We have internal email lists for questions about programming languages. Here's one that came across recently that I thought illustrated a good point about language design.

An interview candidate gave the following awful implementation of the factorial function. (Recall that factorial is notated "n!", and is defined as the product of all the integers from 1 to n. 0! is defined as 1. So 4! = 4 x 3 x 2 x 1 = 24.)

If you note that n! = n x ((n-1)!) then a recursive solution comes to mind. When asked to implement the factorial function in C, an interview candidate came up with this:

int F(int x){
return (x > 1) ? (x * F(--x)) : x;
}

Now, leaving aside for the moment the fact that this badly-named function does no bounds checking on the inputs, potentially consumes the entire stack, returns a wrong or nonsensical answer for inputs less than one, and is a recursive solution to a problem that can easily be solved with a simple lookup table, it has another big problem -- it doesn't even return the correct answer for any input greater than one either! F(4) will return 6, not 24, in Microsoft C.

And yet the seemingly equivalent C#, JScript and VBScript programs return 24.

The question was "What the heck is up with that?"

This looks perfectly straightforward. If x is 4, then we evaluate the consequence of the conditional operator...

4 * F(3)
= 4 * 3 * F(2)
= 4 * 3 * 2 * F(1)
= 4 * 3 * 2 * 1
= 24

right? What is broken with C?

Page 52 of K&R has the answer.

"C, like most languages, does not specify the order in which the operands of an operator are evaluated. (The exceptions are &&, ||, ?: and ','.) For example, in a statement like x = f()+g(); f may be evaluated before g or vice versa; thus if either f or g alters a variable on which the other depends, x can depend on the order of evaluation."

The Microsoft C compiler actually evaluates the function call first, which causes x to be decremented before the multiplication. So this is actually the same as

3 * F(3)
= 3 * 2 * F(1)
= 3 * 2 * 1
= 6.

Why does the specification call out that the compiler can choose any order for subexpression evaluation? Because then the compiler can choose to optimize the order so that it consumes a small number of stack or register slots for the results.

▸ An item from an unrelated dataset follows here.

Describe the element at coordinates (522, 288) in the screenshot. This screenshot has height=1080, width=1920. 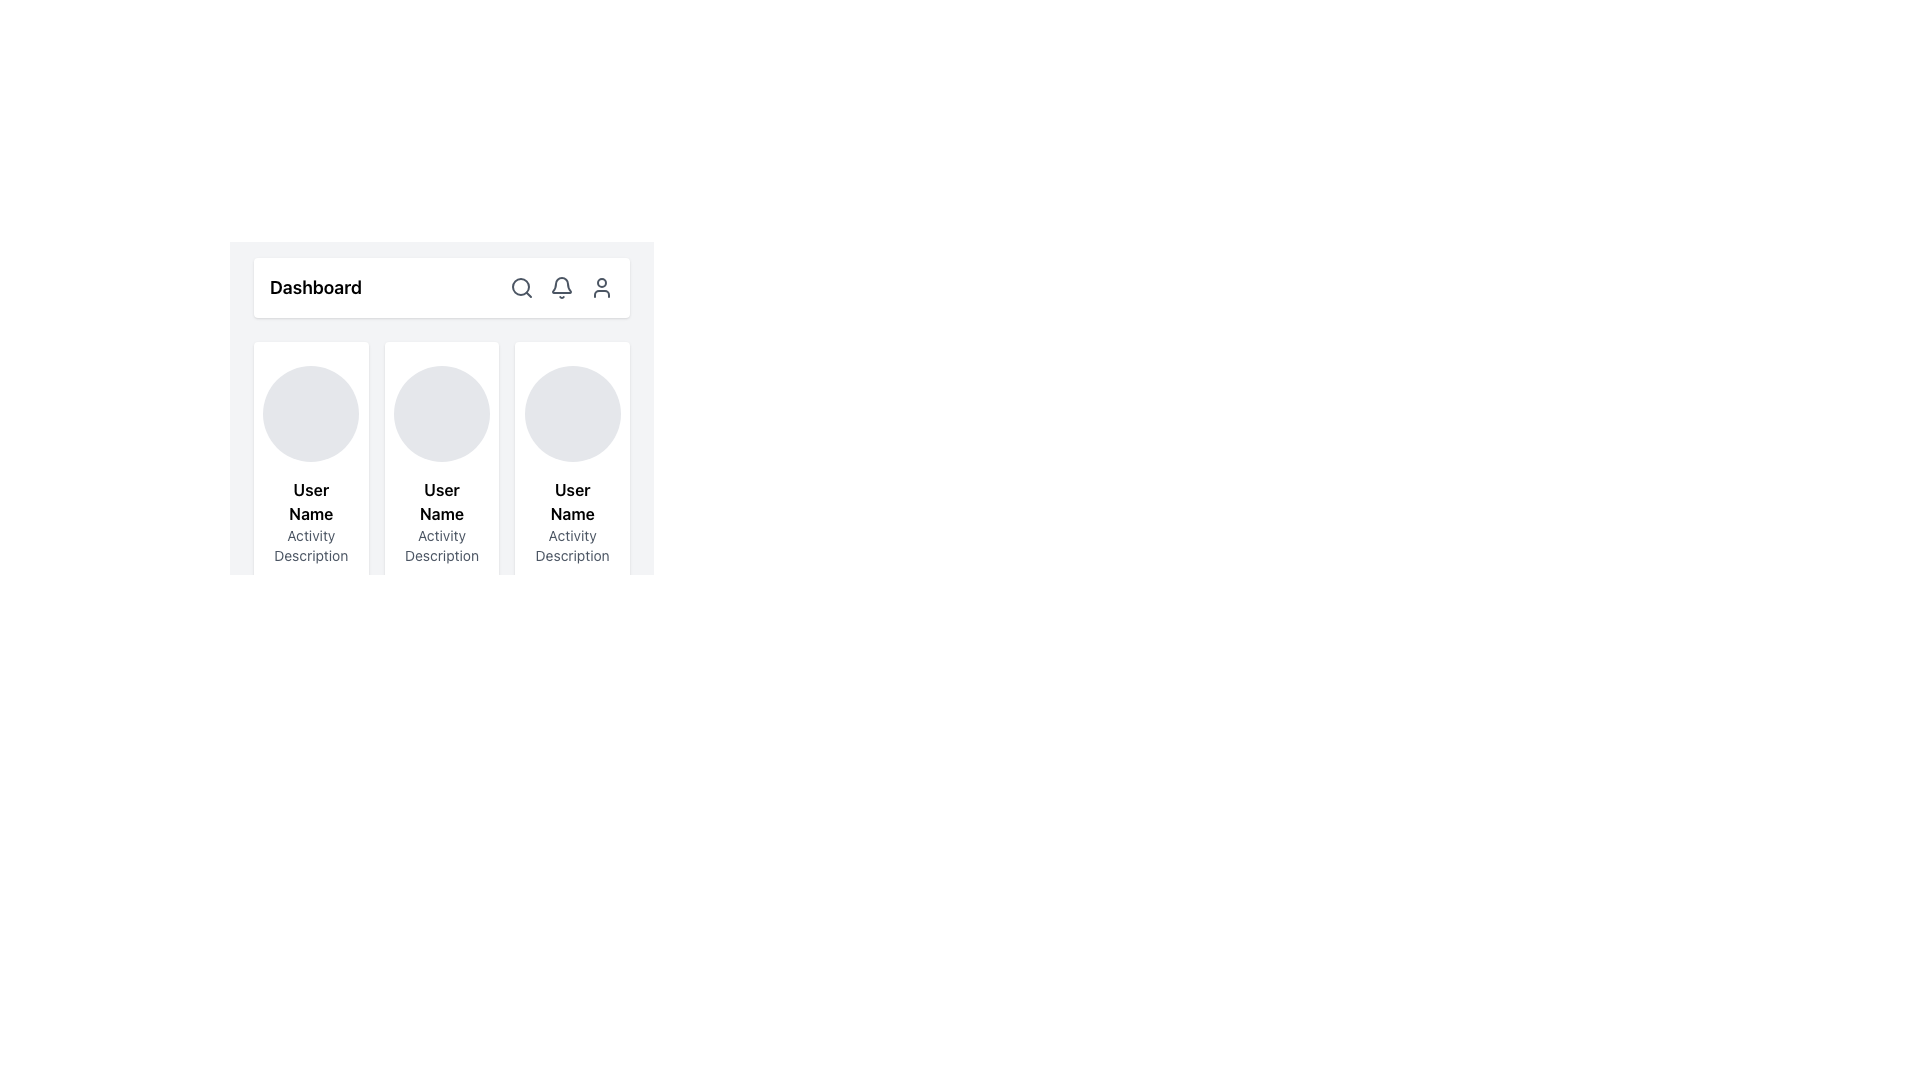
I see `the search icon located at the right end of the toolbar` at that location.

Of course, C was written back in the dark ages -- the 1970's -- when indeed most languages were pretty ill-specified and full of terrible "gotchas" like this. JScript, VBScript, C#, and most modern languages do guarantee that functions will be evaluated in left-to-right order. In all these languages,

x = f() + g() * h();

will evaluate f, then g, then h.

As K&R notes "The moral is that writing code that depends on order of evaluations is a bad programming practice in any language." Amen to that!